The Pentagon has to convince Congress that “we have … a viable pathway” to the 2030s, she said. Failing to win that trust and confidence “is what keeps sliding us back.” 

To get there, Hicks sees “pathway finders,” technology and operational experiments, and protypes to prove the case, she said. Heavy investment in software is needed to tie concepts such as joint all-domain command and control to “actual capabilities that can be fielded.” 

“I think that’s where we have to make a lot of progress,” she said. Congress must grant the Pentagon new authorities to accelerate devleopment and, perhaps, to bypass traditional impediments to introducing equipment; slowdowns eat up time and resources the nation cannot spare to counter the growing threat from Beijing.  

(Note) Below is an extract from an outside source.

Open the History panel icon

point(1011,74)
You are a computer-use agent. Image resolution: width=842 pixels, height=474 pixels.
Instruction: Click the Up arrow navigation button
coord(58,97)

But Congress must work with the administration to avoid adding topline spending earmarked for “new programs that we can’t support and can’t afford in the out-years, and that doesn’t cover inflation,” Hicks said. “That is my No. 1 concern.” 

In an April meeting with defense writers, Hicks said one of her biggest worries is that Congress has too little patience with the Pentagon when it comes to testing new systems. New technologies are fraught with risk, she said, asking that Capitol Hill allow the Pentagon leeway to take more risks.  

The U.S. “used to be first in class” in its willingness to “test, learn a little, test, fail, learn some more,” she said. But today she sees “real resistance” to that on Capitol Hill, where lawmakers seem uncomfortable with “concurrency” and “technically risky approaches.”  

She said, “We have to be willing to fail.” 

Hicks acknowledges the Pentagon has been preoccupied with helping Ukraine resist Russia’s invasion, but said DOD has to be able to “walk and chew gum and the same time.”  

That conflict offers “clear takeaways” for Taiwan, underscoring that the U.S. can help Taiwan now by providing equipment and advice so the island can better defend itself.

 

Lessons for Taiwan

Ukraine has also shown that the “will to fight and demonstrated capability to fight” are powerful force multipliers. Taiwan, she said, should “make sure they are investing in themselves in the self-defense that they need to have.” 

Finally, the international outrage over Russia’s invasion and the largely united response has shown that western economies have a “huge throw-weight” in nonkinetic, economic power. “When they choose to bring that to bear, it can have devastating effect,” Hicks said.  

These are all lessons that China should also be learning, she added: The “big takeaway … on the costs of aggression.” 

The Price of Delay   

The Pentagon provided a classified summary of the NDS to Congress just a few days before presenting it with the fiscal 2023 budget request, which also lacked out-year spending plans. This was the very same “first FYDP” Hicks was talking about.  

Sen. Deb Fischer (R-Neb.), of the Senate Armed Services Committee, voiced frustration over the lack of detail in April: “I think having this hearing without any detailed information about the budget, and when we are unable to openly discuss any of the administration’s strategy documents, directly undermines the committee’s ability to conduct its oversight work.” She said that was “contrary to the spirit of transparent government.”  

Likewise, a long-time defense expert said the Pentagon’s two-page summary “doesn’t provide enough detail to be actionable.” Providing Congress a secret version of the NDS helps some, but the unclassified version “is essential for communicating throughout the government and industry.” 

Only some “members and staff can or will be able to read the classified document,” the expert said. Ultimately, “the lack of an NDS really undercuts the administration’s budget request.”  

But the NDS’s function as a means to communicate the Pentagon’s priorities and objectives to industry is also a lost opportunity and a concerning delay. The NDS is an important way to let the industry know what leadership is thinking. Yet even if the delayed release has diminished the overall value of the NDS as the underlying insight informing the 2023 budget request, its release sooner rather than later can still make a difference, the long-term budget watcher said: “It’s late—but not too late.”